Télé publique ce n'est pas qu'une ligne budgétaire que l'on supprime.

Il y a quelques jours, le gouvernement Grec a brutalement arrêté les programmes. Annoncée dans la matinée l'exécution a eu lieu aux alentours de 23h. Ceci ne s'est pas passé dans un pays lointain, sujet a de nombreux putschs, mais dans un pays de l'union européenne depuis 1981. Cette télévision publique était née au lendemain même de la dictature des colonels. Elle a succédé à l'unique chaine que les dictateurs avaient investie en 1967. Il y a des pays ou l'on ne fait que changer les programmes comme en Russie, en 1991. Alors qu'un coup d'état avait lieu dans Moscou, la chaine publique avait interrompu les programmes et diffusé le "lac des cygnes" dans la version du Bolchoï. Vieille habitude qui avait déjà servi à la radio lors de la mort de Staline et du limogeage de Kroutchev. Un gouvernement démocratique, issue d'un vote est allé plus loin. Il a choisi l'écran noir.

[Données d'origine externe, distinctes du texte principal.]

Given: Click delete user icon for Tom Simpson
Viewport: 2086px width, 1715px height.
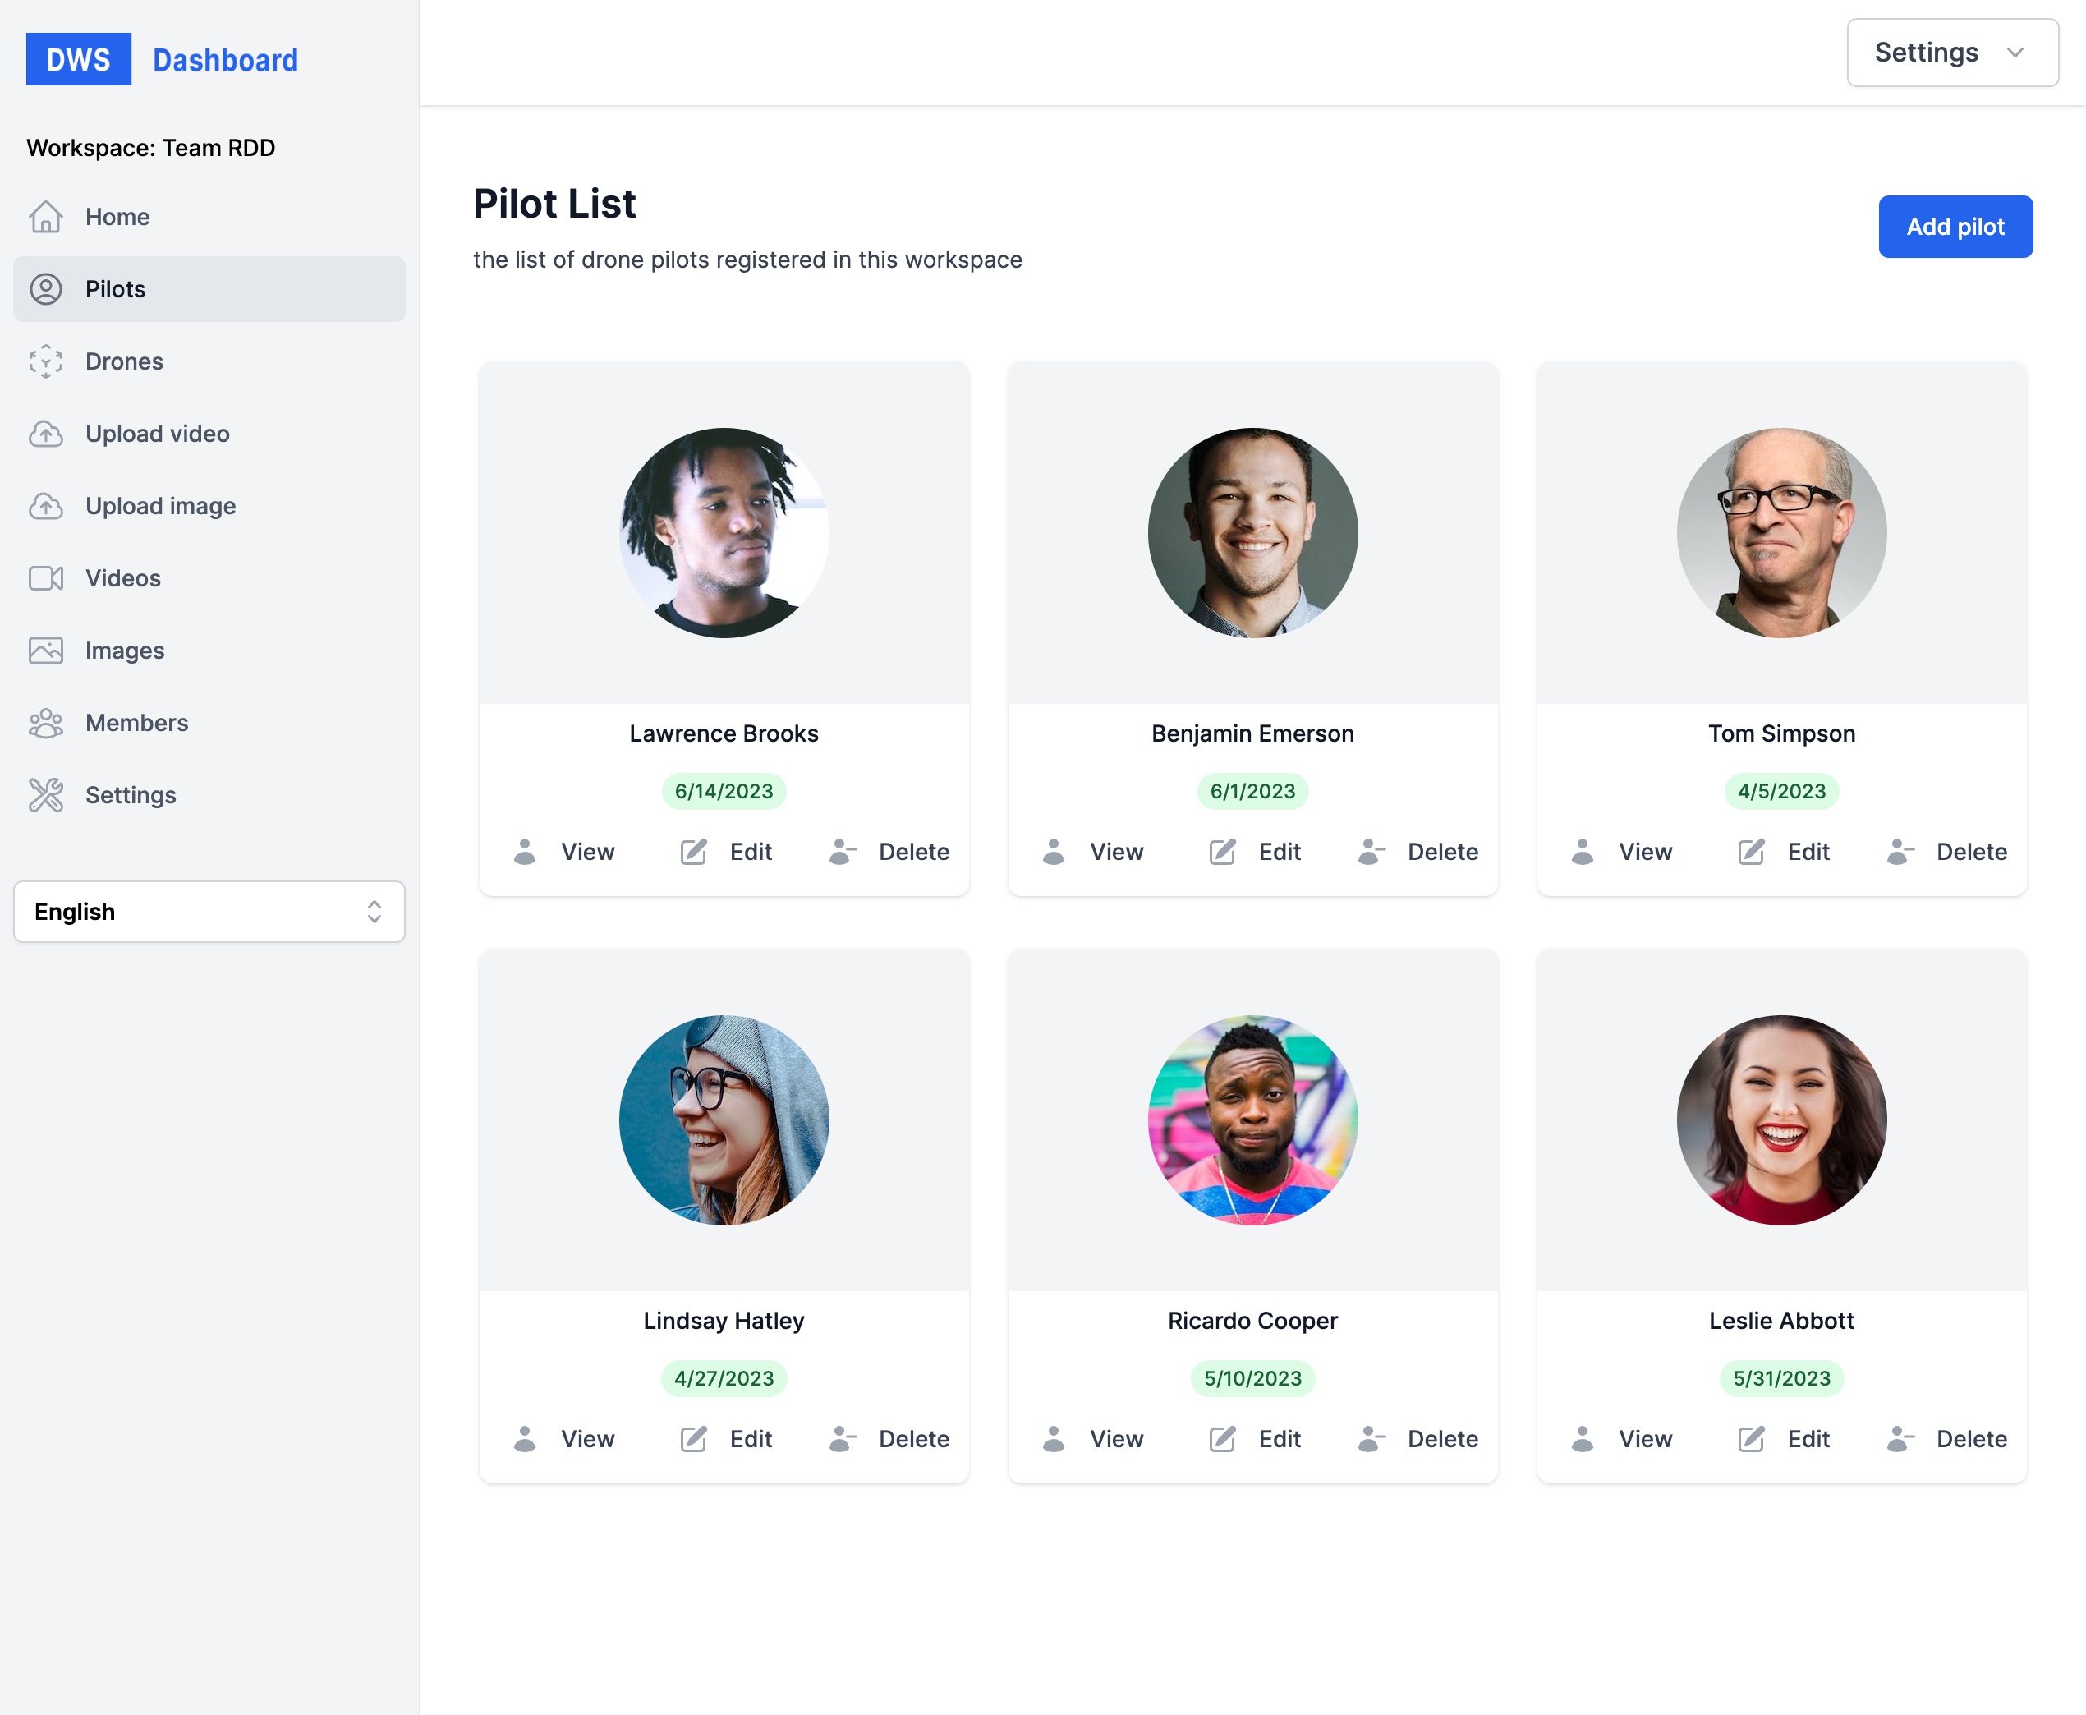Looking at the screenshot, I should (x=1899, y=852).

Des milliers de Grecs ont manifesté hier à l’occasion d’une journée de grève générale pour protester contre la fermeture radicalede la radio-télévision publique.

Si dans certains pays, comme en Grèce et en Italie, la télévision publique n'est pas exempte de critique, il serait comique, (si ce n'était pas gravissime), d'entendre le chef du gouvernement grec parler de mauvaise gestion, de népotisme et de clientélisme. La nouvelle démocratie, parti du premier ministre,

a usé et abusé de ces méthodes. Tout comme le parti socialiste, en son temps. Le gouvernement de droite et du ps ont laissé l'information dans les mains de télés privées qui sont toutes liées aux grandes entreprises et a leurs amis, qu'ils soient de droite ou socialistes. La télé publique grecque était une des rares a ne pas connaître de déficit puisque la redevance plus la pub la rendaient bénéficiaire. Mais il y avait quelque chose d'insupportable pour ce régime de démocratie dirigée et dirigiste : c'est l'obligation du pluralisme. Chaque débat, chaque émission politique, se devait d'inviter des représentants des partis représentés au gouvernement. Ce qui voulait dire que Syriza et le parti communiste grec avaient le même temps de parole que la majorité. On en rêve ici, nous! Mais nonobstant les critiques à la télé publique, le peuple grec est descendu dans la rue, au nom des libertés bafouées. C'est par ces lâchetés, ces décisions autoritaires, que le gouvernement prépare le peuple grec a un régime autoritaire. La situation que connaît la Grèce ressemble a celle d'un pays en guerre larvée. Les "ennemis" ne sont pas aux frontières. Ils sont là, aux commandes. Ils décident que l'on peut vivre avec un salaire ampute de 50 pour cent ou sans indemnités. Le peuple à un droit légitimé de révolté quand il est opprimé. Alors oui, nous sommes tous grecs parce que fils et filles de la lointaine démocratie athénienne. La décision du gouvernement grec est un test supplémentaire à la capacité de résistance du peuple. On a vu des peuples supporter l'insupportable mais, plus encore que le manque de pain, l'atteinte aux libertes fondamentales a toujours été le levain des révolutions. Et tout ceci se passe dans un pays de l'union, en 2013!